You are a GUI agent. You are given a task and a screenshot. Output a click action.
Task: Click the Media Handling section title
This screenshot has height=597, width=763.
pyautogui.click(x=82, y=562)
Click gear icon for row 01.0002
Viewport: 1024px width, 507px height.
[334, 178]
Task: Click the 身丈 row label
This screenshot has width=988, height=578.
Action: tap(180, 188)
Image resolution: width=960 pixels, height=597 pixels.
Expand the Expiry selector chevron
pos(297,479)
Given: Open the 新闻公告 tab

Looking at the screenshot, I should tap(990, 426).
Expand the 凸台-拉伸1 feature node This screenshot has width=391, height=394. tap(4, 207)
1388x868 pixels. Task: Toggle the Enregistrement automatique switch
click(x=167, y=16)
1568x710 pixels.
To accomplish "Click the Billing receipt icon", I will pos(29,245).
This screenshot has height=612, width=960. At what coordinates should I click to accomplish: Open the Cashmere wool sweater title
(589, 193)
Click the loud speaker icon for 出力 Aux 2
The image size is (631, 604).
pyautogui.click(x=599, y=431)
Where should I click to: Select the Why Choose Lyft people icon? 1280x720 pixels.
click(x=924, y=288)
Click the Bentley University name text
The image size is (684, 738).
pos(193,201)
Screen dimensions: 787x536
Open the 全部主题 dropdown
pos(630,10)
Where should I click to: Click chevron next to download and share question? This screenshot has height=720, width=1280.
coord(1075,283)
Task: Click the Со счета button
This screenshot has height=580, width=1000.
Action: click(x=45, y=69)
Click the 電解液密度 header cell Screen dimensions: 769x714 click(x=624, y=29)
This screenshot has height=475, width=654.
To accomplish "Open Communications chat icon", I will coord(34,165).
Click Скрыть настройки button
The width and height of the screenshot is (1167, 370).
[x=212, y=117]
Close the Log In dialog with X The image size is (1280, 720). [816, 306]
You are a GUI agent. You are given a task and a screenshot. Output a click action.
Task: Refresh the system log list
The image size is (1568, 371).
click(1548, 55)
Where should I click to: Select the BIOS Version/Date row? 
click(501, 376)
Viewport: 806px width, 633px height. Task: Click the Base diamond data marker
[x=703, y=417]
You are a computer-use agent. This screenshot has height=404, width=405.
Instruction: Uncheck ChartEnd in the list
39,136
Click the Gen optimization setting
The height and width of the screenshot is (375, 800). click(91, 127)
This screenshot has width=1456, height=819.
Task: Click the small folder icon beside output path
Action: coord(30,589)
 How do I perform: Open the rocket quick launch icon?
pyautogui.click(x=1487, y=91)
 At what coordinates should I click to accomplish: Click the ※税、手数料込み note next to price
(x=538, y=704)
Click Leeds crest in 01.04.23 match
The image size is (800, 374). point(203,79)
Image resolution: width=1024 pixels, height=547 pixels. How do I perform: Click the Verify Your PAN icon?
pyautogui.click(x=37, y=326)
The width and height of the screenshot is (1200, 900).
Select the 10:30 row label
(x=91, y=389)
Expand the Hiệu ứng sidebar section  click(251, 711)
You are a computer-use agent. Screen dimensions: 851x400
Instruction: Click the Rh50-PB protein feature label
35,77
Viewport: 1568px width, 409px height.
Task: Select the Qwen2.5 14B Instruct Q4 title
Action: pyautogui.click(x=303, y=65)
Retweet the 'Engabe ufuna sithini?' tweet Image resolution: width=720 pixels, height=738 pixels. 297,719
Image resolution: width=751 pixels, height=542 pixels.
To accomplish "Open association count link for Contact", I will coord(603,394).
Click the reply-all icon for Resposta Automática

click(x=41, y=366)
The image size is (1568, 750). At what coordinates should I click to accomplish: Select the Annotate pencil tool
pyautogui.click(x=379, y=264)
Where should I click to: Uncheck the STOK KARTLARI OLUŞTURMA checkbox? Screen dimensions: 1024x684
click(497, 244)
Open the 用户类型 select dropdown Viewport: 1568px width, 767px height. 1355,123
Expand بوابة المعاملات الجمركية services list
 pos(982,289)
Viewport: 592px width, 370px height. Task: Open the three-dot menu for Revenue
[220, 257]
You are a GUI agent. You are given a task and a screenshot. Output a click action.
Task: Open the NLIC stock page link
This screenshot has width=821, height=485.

---*---

§ **EXERCISE GOAL**: Search the records above for the string "computer". Copy every line that contains it.

§ **RESPONSE AREA**:
You are a computer-use agent. This screenshot has height=404, width=405.
You are a computer-use agent. Screen dimensions: 851x400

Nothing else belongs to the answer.